After determining that the registered Holdings constituted specified foreign property under para. (b) of the specified foreign property definition as tangible property situated outside Canada, CRA further concluded that the Holdings in respect of non-registered metals constituted specified foreign property under para. (h) of that definition as an interest in tangible property situated outside Canada. CRA stated:
Where the Holding reflects non-registered metal, the Taxpayer holds a proportionate undivided interest in the weight of the metal situated abroad … [and] also bears the core attributes of beneficial ownership (control over sale/delivery, exposure to price risk, entitlement to proceeds).
… [T]he Holding is evidence of the Taxpayer’s ownership interest in the non-registered metal.
In that regard, it can be said that the Taxpayer’s proportionate undivided interest in the weight of non-registered metal that is situated in a vault outside Canada is the Taxpayer’s interest in tangible property situated outside Canada, and consequently may be considered an interest in a property that is specified foreign property.
This finding (albeit based on representations made by the taxpayer) may contradict the statement in 7-3237 that the Department had:
previously determined that a silver or gold certificate is an obligation stating the issuer's liability to deliver upon demand the bullion in exchange for the certificate. Accordingly, the holder possesses merely personal rights, (rights in personam), enforceable against the issuer, rather than real rights (rights in rem) in the commodity itself.
See also Goldcorp.
Neal Armstrong. Summary of 23 September 2025 External T.I. 2025-1064831E5 under s. 233.3(1) – specified foreign property – para. (b), para. (h).
CRA finds that the fresh-start rule re a change of an active to an investment business is inapplicable where there also is a “fundamental change” to that business
A wholly-owned foreign affiliate (FA 1) of the taxpayer had carried on a business of distributing a product that had been manufactured by another foreign affiliate of the taxpayer (Producer FA). FA 1 held the trademark and other intellectual property (IP) relating to the product, and provided a royalty-free licence to Producer FA (and another FA providing distribution services) for their use of such IP in connection with the product.

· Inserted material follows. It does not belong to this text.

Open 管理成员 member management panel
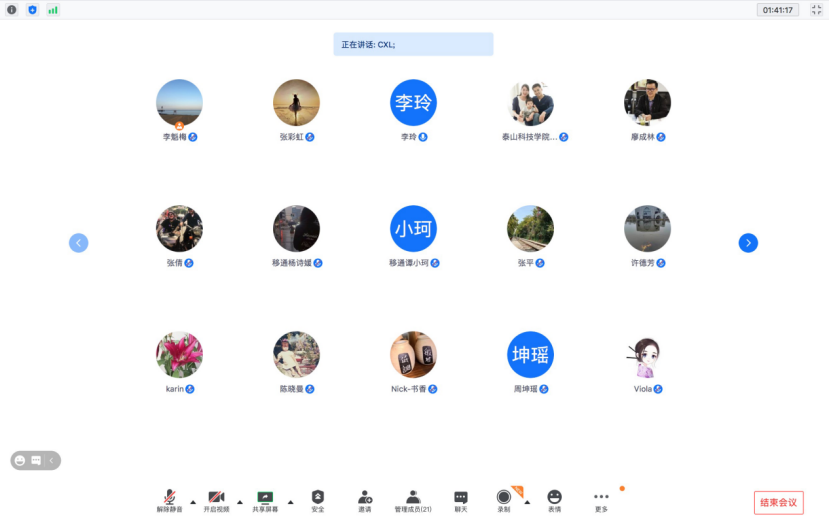 point(413,500)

However, on the “Change-in-Business Date,” a new, wholly-owned foreign affiliate (FA 2) of the taxpayer became the distributor of the product and began making royalty payments to FA 1 for its use of the IP. As these royalties were the only income stream for FA 1 after that date, FA 1 now carried on an investment business.
Whether the fresh start rules in s. 95(2)(k.1) applied, so that the taxpayer could rely on Reg. 5907(2.9) and those rules to increase the exempt surplus of FA 1 on account of a gain realized on a deemed disposition of the IP for its FMV, turned on whether such investment business of FA 1 was to be regarded as the business that it had carried on (as an active business) prior to the Change-in-Business Date.
In rejecting this proposition, the Directorate stated:
[W]hile retaining the elements of a business, they can be so materially altered that in effect the changes give rise to a new type or new field of business. … [W]hile after the Change-in-Business Date FA 1 continued to hold the Original IP as its main asset, it no longer used it in a distribution business, but rather it used it in its new licensing business instead.
… [I]t would be reasonable to conclude that … FA 1 had a fundamental change in its business - it ceased carrying on its distribution business and entered into a new field of business, which is not of the same kind and type as, and not a continuation of, the business it carried on before the Change-in-Business Date. This change to the business operations of FA 1 … would go beyond the change in nature of a business from active to passive contemplated in paragraph 95(2)(k).
The effect of this interpretation is to render it highly uncertain when s. 95(2)(k.1) applies.
Neal Armstrong. Summary of 10 February 2023 Internal T.I. 2019-0816681I7 under s. 95(2)(k).